TASK DIRECTIONS:
From the data below, return each line in which the string "green" is found.
### EXTRACTED RECORDS
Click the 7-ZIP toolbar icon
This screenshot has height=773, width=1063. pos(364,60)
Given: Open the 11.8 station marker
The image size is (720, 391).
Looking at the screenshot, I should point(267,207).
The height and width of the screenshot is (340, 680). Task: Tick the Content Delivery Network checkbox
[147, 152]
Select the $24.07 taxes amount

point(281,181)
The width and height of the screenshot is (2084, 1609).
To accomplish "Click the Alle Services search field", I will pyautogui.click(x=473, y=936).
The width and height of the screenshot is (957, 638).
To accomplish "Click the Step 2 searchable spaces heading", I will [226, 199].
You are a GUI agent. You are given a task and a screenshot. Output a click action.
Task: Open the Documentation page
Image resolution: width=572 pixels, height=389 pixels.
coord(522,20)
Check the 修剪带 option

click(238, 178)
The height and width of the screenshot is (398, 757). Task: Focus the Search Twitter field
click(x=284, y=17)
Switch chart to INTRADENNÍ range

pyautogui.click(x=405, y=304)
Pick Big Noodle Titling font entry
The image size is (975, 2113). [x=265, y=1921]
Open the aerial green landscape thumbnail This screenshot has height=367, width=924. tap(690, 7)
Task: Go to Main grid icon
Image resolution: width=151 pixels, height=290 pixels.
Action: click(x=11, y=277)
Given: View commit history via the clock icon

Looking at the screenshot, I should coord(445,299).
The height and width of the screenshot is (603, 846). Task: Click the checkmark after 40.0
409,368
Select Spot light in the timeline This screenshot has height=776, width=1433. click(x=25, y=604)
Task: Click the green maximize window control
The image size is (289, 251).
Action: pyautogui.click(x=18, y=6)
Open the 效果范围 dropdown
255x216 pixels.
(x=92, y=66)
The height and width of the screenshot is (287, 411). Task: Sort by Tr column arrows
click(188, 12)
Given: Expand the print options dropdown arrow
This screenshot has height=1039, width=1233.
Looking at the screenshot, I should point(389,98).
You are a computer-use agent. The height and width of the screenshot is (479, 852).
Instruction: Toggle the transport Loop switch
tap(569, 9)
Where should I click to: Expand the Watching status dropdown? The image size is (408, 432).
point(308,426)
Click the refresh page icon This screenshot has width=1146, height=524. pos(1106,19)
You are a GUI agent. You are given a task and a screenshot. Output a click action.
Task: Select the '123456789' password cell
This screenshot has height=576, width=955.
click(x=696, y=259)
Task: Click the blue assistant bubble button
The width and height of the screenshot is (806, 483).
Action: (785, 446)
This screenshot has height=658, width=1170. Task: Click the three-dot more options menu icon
######
EXERCISE RESULT:
Open the aerial green landscape thumbnail This screenshot has height=367, width=924. tap(690, 7)
Task: Click the green maximize window control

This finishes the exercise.